Since \(\sum_{k=1}^{n} D_k = 96\), substitute \(D_k\) into the sum:

• \(\sum_{k=1}^{n}D_k = \sum_{k=1}^{n}((n^2+n+2)^2 - n^4 - n^3 - 2kn(n+2) - 2n + 4kn) = 96\)

Notice that terms with \(k\) will be linear in \(n\):

• \(\sum_{k=1}^{n} (-2kn^2 + 4kn) = -2n^2\sum_{k=1}^{n}k + 4n\sum_{k=1}^{n}k\)

where \(\sum_{k=1}^{n} k = \frac{n(n+1)}{2}\):

• \(\sum_{k=1}^{n} (-2kn^2 + 4kn) = (-n^2 + 2n)n(n+1)\)

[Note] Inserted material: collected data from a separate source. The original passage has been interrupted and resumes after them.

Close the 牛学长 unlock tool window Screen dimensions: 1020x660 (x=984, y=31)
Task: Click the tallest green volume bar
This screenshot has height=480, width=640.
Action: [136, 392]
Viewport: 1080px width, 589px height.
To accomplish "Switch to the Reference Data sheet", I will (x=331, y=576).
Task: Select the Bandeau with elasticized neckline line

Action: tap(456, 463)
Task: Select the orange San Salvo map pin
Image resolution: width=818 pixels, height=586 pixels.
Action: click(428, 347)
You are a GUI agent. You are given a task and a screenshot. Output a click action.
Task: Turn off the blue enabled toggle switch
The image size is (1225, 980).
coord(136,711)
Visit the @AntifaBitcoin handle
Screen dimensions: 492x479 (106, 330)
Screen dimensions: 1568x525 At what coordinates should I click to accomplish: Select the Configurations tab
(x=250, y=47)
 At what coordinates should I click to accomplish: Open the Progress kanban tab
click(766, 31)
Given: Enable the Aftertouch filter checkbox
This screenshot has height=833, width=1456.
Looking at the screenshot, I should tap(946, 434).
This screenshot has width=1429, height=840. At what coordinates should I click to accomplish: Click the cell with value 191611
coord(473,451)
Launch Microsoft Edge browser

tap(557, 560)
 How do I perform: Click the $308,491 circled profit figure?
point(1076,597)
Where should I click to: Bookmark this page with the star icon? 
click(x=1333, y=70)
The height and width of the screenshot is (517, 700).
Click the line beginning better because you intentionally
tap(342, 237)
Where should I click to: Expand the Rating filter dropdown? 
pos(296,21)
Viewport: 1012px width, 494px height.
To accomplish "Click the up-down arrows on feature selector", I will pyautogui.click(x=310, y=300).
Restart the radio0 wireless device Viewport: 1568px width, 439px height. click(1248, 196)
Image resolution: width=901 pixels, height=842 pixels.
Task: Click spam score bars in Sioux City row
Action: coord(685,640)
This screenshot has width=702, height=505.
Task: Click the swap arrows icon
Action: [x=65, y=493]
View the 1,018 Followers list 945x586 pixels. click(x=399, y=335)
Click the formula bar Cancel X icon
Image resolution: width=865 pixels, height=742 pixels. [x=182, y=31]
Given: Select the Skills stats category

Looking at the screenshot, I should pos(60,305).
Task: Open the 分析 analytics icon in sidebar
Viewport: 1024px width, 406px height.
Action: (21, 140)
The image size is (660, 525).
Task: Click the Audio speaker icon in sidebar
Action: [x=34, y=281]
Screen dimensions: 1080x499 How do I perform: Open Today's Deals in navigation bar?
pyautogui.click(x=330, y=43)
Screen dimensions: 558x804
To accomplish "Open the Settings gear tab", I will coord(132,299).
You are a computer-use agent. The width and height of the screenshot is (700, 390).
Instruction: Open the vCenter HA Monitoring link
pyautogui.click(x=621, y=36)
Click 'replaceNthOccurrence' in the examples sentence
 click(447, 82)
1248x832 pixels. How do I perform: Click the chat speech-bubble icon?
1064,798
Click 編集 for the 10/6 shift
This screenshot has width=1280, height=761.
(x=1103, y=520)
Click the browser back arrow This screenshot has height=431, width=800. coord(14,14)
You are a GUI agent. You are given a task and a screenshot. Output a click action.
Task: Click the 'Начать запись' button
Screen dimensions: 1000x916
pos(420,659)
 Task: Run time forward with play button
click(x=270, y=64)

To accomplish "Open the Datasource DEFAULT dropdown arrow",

Summing \(D_k\) parts that are independent of \(k\), and combining all terms, solve for \(n\):

• \((n^2+n+2)^2n - n^4n - n^3n + (-n^2n(n+1) + 2nn(n+1)) = 96\)

Solving the equation systematically (or using trial and error), we deduce that:

• \(n = 6\)

This value, \(n = 6\), is verified to fit within the given range [6, 6].